# Four Seasons Aviara -- what is best location in the resort?



## nj2mom (Dec 23, 2006)

Hi!  

We were lucky enough to get an exchange into the FSA in February.  We will have a 1 BR unit. 

Which "neighborhood" is better,  Summit or Meadow, for a family with children?  Is there any particular unit or area I should request to get a great view?

Thanks in advance!


----------



## kapish (Dec 23, 2006)

*With kids ... Meadows area is highly recommended...*

The kids playground is near the Meadows buildings, and that is where the main resort lobby and check-in areas are. It may not be a bad idea to request a unit in the Meadows (call ahead and make the request!) Near the kids playground there is a tennis court, badminton court and a volleyball court. One of the three (or is it 4?) pools is right next to the lobby. They also have a bar and restaurant. For R&R you could just live at that pool *all day!

*Link to my FSA trip report


----------



## myip (Dec 24, 2006)

Starbuck coffee is in the Summit and it is a walking distance to the hotel.  Summit has a view.


----------



## barndweller (Dec 25, 2006)

Manoj,
I loved your trip report on FSA. I have an exchange in October for a 1 bedroom. My DH & I will be celebrating our 39th anniversary. This will be a trip for just us. Can you recommend any room requests and places to eat and day trips? Since we have a Friday check-in and a very long drive from our home I'm thinking of flying into San Diego & renting a car for the week. We've been to San Diego several times but never Carlsbad.
TIA, Julie


----------



## nj2mom (Dec 26, 2006)

Thanks, Kapisch!

I loved your trip report too.  Do you have any other recommendations?  Are there any family friendly restaurants nearby that you would recommend?


----------



## Eli Mairs (Dec 30, 2006)

Kapish:

We have an exchange to this resort for the last two weeks in February. We've had two notices from I.I. recently about construction at the resort.
Could you please tell me what is going on? Will it impact our stay? Is there a particular section of the resort we should request, or avoid?
Any information would be appreciated.
Bye the way, your photos were beautiful.
Thanks.
Eli


----------



## kapish (Dec 30, 2006)

*Link to resort layout & Info. on Construction*

Thank you all for the kind words regarding my pictures. I will try to get the answers for you from folks who had stayed there recently. (I was at FSA in December 2005.)

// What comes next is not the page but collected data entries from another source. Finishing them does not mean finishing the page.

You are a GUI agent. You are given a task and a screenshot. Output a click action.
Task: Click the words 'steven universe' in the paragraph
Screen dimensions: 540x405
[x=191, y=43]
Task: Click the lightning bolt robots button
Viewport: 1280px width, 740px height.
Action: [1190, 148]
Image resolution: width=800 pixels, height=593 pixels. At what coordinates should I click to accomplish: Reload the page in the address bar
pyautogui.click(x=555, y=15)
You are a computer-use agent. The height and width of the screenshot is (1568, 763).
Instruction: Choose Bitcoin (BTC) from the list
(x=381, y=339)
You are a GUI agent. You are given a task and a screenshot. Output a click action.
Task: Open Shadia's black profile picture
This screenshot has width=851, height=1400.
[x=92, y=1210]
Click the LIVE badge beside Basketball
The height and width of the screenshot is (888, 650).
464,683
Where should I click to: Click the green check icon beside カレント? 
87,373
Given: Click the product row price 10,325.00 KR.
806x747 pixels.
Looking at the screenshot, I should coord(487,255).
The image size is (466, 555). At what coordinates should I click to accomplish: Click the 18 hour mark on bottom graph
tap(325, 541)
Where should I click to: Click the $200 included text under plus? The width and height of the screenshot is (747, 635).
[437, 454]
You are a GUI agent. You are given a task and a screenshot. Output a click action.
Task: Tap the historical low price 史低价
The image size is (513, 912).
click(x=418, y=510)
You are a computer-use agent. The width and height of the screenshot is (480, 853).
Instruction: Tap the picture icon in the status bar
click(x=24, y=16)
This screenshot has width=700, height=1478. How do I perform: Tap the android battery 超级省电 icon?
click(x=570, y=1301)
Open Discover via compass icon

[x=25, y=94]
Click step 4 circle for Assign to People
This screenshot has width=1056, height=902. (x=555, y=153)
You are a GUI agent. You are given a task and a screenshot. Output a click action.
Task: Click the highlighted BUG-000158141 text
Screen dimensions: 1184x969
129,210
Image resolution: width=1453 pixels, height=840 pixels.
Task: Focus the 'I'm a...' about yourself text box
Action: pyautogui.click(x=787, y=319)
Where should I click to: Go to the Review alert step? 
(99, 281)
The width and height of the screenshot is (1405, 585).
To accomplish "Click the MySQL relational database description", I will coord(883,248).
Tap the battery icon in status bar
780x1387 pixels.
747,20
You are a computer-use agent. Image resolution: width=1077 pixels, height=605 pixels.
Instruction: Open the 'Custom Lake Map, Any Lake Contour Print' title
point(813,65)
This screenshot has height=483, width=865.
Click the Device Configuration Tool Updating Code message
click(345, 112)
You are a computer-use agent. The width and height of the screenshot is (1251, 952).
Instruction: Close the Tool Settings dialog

Here are some relevant information about FSA from our discussions on the  www.WMOwners.COM forum:
*Map/ Resort layout: *


			
				javanite on  www.wmowners.com said:
			
		

> http://www.fourseasons.com/residence_clubs/aviara/index.html
> Click on Site Plan | Click on 2 bedroom floor plan to see the 2 BR floor plan



*Information about construction etc: *


			
				 "strawbears wmowners.com" said:
			
		

> They were replacing the 'bridge' that goes from parking lot direct across to the second level of ONE of the villas in Summits. I'm sure it's done by now. HOWEVER they are working on the area between the Meadows and the Hotel with large earth moving machines etc everyday. The short road from Meadows to Summits is closed most of each day and you have to take the long way around. They will not be done with that construction for quite awhile as they are apparently putting in more villas.
> 
> Summits is on the hill and so everything except the walkways in front of each villa is up or down. However there are great views out of most of the units and the coffee house at the pool serves Starbucks coffees and hot drinks along with pastries. (but they aren't really a full Starbucks) One of the units near us had several young kids wiht them and they rode their bikes up and down the pathway from villa to villa but there wasn't much else for them to do or places for them to go. One pool in the area. Very close walk to the hotel to use their pools or restaurants or just to look around.
> 
> ...



Some more information, regarding restaurants etc. is available at this thread on www.wmowners.com
Hope this helps. If ou have further questions please ask. I have put in a call of help to my buddies who had stayed at the Four Seasons Aviara in the last 2 months!


----------



## cruisin (Dec 30, 2006)

I was there for 2 weeks, dec 9-23, There was work being done on the hillside because of erosion. I did not see any building construction going on while there. This did not bother us at all, we were staying in summit. It blocked the road down to meadows sometimes, and that is where you check in. You just have to drive around. We have 4 boys 7-12 and summits was great for us. they would walk to the hotel and use the game room there. Also the kids for all seasons runs fri 1-5, and sat-sun  9-5  at the hotel. It is free for kids up to 12. during our last week it was open everyday 9-5. You have to stay on site, but all kids enjoyed when they went. Kids buy lunch off of room service menu 17-$23, but ours never stayed for lunch. Meadows has a bigger pool, better snack bar, but a lot more people. Summit pool was empty except for us northwest folk. Meadows has a kids play area with junglegym, also right next to croquet, tennis ($fee), Baketball hoop. We would stay in summits again because we used the hotel so much and it was a short walk downhill. Meadows is a little hike up a steeper hill, but FSA will shuttle you anytime. We had coffee in the lounge at night and listened to live music which they have every evening. Cheap $8 date with my wife while kids played in an excellent free game room downstairs. Food was too expensive for us. $20 hamburgers. Costco is right down the hill 5 minutes away.
My family really likes the major chain restaurants, and every single one is within 20 minutes. Really nice shopping close by at the forum shops. Also a premium outlet mall is 10 minutes away.


----------



## pennbo (Dec 30, 2006)

Hi, Kapish asked me to drop in and share what I can about FSA. We were just there a month ago and I'll try to answer your questions. 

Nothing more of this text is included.